Throughout the codebase HolographERC721, there are lines of code that have been commented out with //. This can lead to confusion and is detrimental to overall code readability. Consider removing commented out lines of code that are no longer needed.
Here are some of the instances entailed:
https://github.com/code-423n4/2022-10-holograph/blob/main/contracts/enforcer/HolographERC721.sol#L527-L537 https://github.com/code-423n4/2022-10-holograph/blob/main/contracts/enforcer/HolographERC721.sol#L542-L552 https://github.com/code-423n4/2022-10-holograph/blob/main/contracts/enforcer/HolographERC721.sol#L557-L570
Long bytes of literal values assigned to constants may incur typo/human error. Considering assigning these constants with their corresponding expression. For instance, the following code line could be refactored to:
https://github.com/code-423n4/2022-10-holograph/blob/main/contracts/HolographBridge.sol#L126
bytes32 constant _factorySlot = bytes32(uint256(keccak256('eip1967.Holograph.factory')) - 1)
Note: The calculated byte value may be included as a comment instead.
It is a good practice to allow an anticipated failed transaction to transpire as early as possible to avoid any unnecessary wastage of gas.

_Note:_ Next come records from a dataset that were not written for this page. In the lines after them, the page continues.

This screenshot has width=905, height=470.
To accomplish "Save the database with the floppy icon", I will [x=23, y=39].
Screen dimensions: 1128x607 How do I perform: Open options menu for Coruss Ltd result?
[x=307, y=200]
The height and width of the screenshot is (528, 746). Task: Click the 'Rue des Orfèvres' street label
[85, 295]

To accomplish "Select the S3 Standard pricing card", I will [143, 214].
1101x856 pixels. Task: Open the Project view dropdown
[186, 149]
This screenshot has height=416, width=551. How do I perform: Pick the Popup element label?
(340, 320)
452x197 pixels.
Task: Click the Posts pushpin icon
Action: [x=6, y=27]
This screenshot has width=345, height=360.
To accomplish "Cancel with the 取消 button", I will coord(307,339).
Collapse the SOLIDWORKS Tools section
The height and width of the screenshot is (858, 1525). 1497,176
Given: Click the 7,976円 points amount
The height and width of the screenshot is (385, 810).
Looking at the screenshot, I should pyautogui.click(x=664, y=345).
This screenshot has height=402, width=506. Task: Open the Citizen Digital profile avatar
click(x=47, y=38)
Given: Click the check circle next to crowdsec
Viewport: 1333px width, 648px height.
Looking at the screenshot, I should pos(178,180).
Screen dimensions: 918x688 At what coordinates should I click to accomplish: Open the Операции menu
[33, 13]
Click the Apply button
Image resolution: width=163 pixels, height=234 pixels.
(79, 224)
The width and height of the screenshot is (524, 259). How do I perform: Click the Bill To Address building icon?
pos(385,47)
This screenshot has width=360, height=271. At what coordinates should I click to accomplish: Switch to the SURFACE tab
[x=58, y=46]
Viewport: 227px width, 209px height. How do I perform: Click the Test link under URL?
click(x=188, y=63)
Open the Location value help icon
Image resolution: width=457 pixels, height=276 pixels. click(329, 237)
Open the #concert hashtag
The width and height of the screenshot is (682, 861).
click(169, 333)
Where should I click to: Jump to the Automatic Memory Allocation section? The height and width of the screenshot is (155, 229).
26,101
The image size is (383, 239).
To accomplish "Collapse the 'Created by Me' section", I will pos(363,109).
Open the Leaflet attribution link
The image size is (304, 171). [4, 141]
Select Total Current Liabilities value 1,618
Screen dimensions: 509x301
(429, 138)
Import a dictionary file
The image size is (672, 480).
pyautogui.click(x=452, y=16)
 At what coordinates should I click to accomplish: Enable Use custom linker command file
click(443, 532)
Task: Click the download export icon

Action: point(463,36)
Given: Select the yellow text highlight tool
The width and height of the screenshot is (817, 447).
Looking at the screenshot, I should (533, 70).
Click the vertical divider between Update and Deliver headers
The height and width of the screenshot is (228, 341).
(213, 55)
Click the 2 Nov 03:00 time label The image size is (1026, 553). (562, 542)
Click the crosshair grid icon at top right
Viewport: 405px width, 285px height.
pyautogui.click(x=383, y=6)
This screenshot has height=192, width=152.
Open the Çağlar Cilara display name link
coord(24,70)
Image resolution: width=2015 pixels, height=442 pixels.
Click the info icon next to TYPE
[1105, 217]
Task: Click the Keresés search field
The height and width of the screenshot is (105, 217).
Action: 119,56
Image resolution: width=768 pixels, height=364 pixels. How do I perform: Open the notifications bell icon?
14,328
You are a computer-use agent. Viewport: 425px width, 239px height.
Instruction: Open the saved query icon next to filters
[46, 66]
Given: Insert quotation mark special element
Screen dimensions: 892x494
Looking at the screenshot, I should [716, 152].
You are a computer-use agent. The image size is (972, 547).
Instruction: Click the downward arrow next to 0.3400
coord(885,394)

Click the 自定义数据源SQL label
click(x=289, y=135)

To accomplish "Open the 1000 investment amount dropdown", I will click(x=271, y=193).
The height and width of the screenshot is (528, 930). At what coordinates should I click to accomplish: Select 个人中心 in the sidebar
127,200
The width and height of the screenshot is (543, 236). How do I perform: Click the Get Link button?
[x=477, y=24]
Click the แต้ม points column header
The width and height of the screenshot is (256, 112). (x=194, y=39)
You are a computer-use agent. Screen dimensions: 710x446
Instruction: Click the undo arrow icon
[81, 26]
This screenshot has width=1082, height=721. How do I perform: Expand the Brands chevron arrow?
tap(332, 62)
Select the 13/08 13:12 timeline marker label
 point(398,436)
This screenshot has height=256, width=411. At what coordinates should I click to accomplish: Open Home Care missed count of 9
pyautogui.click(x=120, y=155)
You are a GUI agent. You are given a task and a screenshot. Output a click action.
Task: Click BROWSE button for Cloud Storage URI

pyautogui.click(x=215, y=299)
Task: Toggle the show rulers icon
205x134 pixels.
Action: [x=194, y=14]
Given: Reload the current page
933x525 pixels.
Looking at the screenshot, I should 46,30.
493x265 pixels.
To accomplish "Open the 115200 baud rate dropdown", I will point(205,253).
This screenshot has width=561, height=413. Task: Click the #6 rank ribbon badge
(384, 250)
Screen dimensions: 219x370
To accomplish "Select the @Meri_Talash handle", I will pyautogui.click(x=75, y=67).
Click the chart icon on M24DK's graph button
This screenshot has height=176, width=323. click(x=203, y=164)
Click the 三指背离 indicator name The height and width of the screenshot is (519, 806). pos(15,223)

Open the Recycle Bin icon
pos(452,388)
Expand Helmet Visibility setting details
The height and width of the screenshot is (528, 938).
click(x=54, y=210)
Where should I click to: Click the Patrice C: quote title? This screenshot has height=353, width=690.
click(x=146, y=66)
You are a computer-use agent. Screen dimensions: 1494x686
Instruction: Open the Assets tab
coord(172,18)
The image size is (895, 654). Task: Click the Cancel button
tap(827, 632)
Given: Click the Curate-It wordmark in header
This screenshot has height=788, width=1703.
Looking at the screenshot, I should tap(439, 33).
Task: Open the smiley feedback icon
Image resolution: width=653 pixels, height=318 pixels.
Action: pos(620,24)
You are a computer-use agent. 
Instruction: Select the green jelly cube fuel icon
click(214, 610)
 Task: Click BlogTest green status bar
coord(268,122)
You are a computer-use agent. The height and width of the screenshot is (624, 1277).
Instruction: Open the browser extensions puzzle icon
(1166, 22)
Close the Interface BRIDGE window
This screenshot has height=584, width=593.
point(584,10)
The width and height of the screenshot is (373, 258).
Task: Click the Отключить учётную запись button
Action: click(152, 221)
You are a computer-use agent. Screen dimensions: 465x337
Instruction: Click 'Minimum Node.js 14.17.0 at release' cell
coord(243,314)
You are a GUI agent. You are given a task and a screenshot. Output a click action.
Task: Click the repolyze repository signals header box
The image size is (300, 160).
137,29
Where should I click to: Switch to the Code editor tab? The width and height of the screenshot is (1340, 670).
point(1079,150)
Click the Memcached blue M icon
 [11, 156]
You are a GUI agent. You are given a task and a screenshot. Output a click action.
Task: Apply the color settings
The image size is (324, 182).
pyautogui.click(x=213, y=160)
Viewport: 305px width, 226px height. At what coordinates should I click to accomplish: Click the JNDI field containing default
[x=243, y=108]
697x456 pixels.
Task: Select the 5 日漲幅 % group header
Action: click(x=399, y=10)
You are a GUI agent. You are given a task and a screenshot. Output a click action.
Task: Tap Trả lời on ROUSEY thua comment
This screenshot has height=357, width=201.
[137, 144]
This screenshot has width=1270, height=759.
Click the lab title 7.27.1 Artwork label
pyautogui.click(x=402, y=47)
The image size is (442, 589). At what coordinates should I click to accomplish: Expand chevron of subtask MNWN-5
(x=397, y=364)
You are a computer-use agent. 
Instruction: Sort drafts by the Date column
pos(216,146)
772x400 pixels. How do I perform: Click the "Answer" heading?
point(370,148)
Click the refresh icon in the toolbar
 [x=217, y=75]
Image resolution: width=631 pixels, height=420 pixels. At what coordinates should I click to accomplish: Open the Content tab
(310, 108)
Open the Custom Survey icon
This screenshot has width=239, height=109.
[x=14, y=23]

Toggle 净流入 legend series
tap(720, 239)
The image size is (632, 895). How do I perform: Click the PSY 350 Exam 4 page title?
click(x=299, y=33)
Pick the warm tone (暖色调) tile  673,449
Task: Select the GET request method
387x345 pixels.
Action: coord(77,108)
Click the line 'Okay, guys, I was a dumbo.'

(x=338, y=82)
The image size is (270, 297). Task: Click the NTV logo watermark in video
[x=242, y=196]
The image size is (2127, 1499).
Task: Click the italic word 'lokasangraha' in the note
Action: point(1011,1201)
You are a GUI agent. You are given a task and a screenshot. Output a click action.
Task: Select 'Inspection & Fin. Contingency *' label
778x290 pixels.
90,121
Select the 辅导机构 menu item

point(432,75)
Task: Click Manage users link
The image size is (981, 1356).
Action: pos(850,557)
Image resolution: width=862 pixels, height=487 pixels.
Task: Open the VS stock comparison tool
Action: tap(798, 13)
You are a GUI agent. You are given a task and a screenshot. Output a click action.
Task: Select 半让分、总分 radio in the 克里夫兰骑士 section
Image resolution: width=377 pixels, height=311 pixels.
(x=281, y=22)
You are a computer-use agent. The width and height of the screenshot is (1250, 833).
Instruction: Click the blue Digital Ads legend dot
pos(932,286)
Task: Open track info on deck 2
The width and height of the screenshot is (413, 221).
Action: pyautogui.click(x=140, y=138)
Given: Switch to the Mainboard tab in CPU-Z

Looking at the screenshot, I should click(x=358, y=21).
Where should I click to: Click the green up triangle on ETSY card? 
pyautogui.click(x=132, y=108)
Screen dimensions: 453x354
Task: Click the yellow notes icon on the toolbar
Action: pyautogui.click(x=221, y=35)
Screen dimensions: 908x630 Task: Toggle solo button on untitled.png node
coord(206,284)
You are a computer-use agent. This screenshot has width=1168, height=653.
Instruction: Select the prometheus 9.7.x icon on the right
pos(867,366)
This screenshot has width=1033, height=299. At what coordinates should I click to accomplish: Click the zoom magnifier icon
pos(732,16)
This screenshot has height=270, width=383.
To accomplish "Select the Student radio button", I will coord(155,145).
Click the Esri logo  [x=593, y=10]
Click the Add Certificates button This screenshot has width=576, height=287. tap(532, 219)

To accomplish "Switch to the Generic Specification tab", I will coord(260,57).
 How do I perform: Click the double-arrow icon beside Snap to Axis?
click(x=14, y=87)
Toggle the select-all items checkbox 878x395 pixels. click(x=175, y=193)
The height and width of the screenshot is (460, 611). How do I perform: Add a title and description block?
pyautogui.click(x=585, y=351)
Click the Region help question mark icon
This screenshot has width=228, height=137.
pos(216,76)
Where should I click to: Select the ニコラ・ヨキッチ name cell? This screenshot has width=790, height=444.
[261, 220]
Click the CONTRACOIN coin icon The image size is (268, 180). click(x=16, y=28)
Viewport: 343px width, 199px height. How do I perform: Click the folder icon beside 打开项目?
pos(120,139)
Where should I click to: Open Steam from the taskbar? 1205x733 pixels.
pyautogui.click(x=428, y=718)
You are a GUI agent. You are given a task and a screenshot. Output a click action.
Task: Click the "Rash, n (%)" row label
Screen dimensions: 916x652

Among all operator inputted parameters, `doNotRevert' is a boolean which will directly determine whether or not the function call is going to revert. Consider placing the following require statement at the beginning of the code block:
https://github.com/code-423n4/2022-10-holograph/blob/main/contracts/HolographBridge.sol#L233
delete a assigns the initial value for the type to a. i.e. for integers it is equivalent to a = 0, but it can also be used on arrays, where it assigns a dynamic array of length zero or a static array of the same length with all elements reset. For structs, it assigns a struct with all members reset. Similarly, it can also be used to set an address to zero address. It has no effect on whole mappings though (as the keys of mappings may be arbitrary and are generally unknown). However, individual keys and what they map to can be deleted: If a is a mapping, then delete a[x] will delete the value stored at x.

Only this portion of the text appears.